> **Vorliegender Text**
┏━━
Aus seiner Sicht war die Misere der BOB vorhersehbar. Zu viele Veränderungen seien auf einmal angegangen worden. Außerdem seien die aktuellen Züge gar nicht dafür geeignet, in Richtung Tegernsee zu verkehren.
Denn die Talentzüge, die derzeit im Einsatz sind, seien nicht die gleichen wie noch vor dem Fahrplanwechsel im Dezember, so Seeger auf Nachfrage. Diese sind für das schnelle Trennen und Zusammenschließen der Züge nicht geeignet und müssten erst aufwendig nachgerüstet werden. Vor allem in Schaftlach führe das regelmäßig zu Problemen. „Wir haben noch Glück gehabt, dass es in diesem Jahr so einen milden Winter gab. Sonst hätte es eine Katastrophe gegeben.“
Die Entscheidung dafür, die Talente einzusetzen, sei rein renditegetrieben in der Veolia-Zentrale in Berlin getroffen worden. „Ausbaden müssen das jetzt die Mitarbeiter und der neue Geschäftsführer, die gar nichts dafür können“, so der Ex-Chef. Es handele sich dabei um ältere Züge, die früher in Mecklenburg-Vorpommern im Einsatz gewesen seien. Das schnelle Kuppeln und Flügeln beherrschten diese laut Seeger gar nicht richtig. „Zumindest nicht so oft und reibungslos, wie es hier im Oberland nötig wäre. Aber das ist seit Jahren bekannt.“ Der technische Aufwand, um diese Züge nun nachträglich fit für die hiesigen Strecken zu machen, sei immens.
┗━━
> **Ausgangsmaterial**
┏━━
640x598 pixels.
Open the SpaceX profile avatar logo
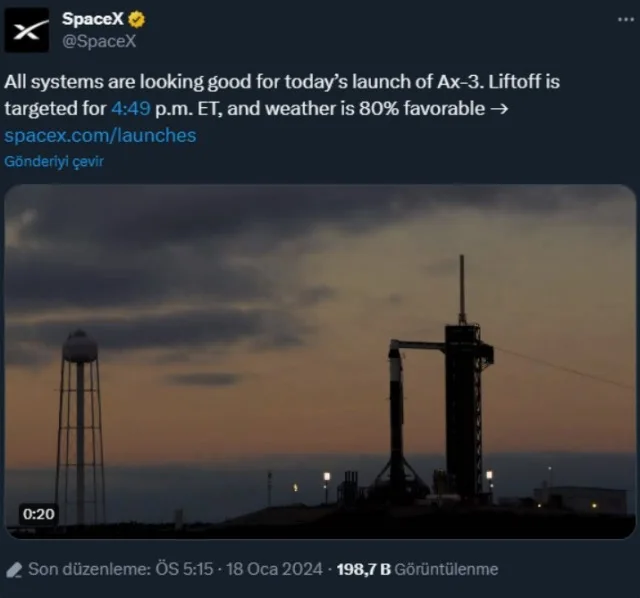coord(27,30)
┗━━
> **Zu erledigen**
- 1) Nenne bitte alle geografischen Namen, die im Text über die Talentzüge der BOB vorkommen.
- 2) Führe den Text über die Talentzüge der BOB im Anschluss an seinen letzten Satz weiter.

> **Gelöste Aufgaben**
- 1) Tegernsee, Schaftlach, Berlin, Mecklenburg-Vorpommern, Oberland

- 2)
„Das tut in der Seele weh“
Außerdem ärgert es ihn, dass man die Tickets nicht mehr entwerten könne, so wie es bis Dezember 2013 noch möglich und von den Kunden oft auch gefordert war. Die Prozesse nun kann Seeger nicht nachvollziehen, auch wenn er sich als Außenstehender eigentlich keine Kritik erlauben will. Der 59-Jährige wurde im Dezember 2012 als Geschäftsführer der BOB freigestellt. Damals hagelte es heftige Kritik der Tal-Bürgermeister an der Entscheidung des BOB-Mutterkonzerns Veolia.
Mittlerweile ist Seeger Geschäftsführer der Tegernsee Bahn, die die Gleise zwischen Schaftlach und Tegernsee sowie die beiden Bahnhöfe in Gmund und Tegernsee betreibt. Die aktuellen Probleme der BOB lassen den früheren Chef allerdings nicht kalt, wie er erklärt: „Das tut in der Seele weh.“ Die ganze Aufbauarbeit der früheren Jahre, vor allem zwischen 2000 und 2002, werde durch die Entscheidungen von Vorständen, die keine Ahnung vom Produkt haben, kaputt gemacht.
Ursprünglicher Artikel vom 02. April 2014 mit der Überschrift „Kontrolleure prüfen Strafen gegen BOB“
„Seit Wochen mahnt die BEG die Lösung der Probleme an und fordert umgehende Verbesserungen“, heißt es in einer aktuellen Meldung der Bayerischen Eisenbahngesellschaft (BEG). Die Bayerische Oberlandbahn (BOB) habe sich mittlerweile zum Sorgenkind entwickelt.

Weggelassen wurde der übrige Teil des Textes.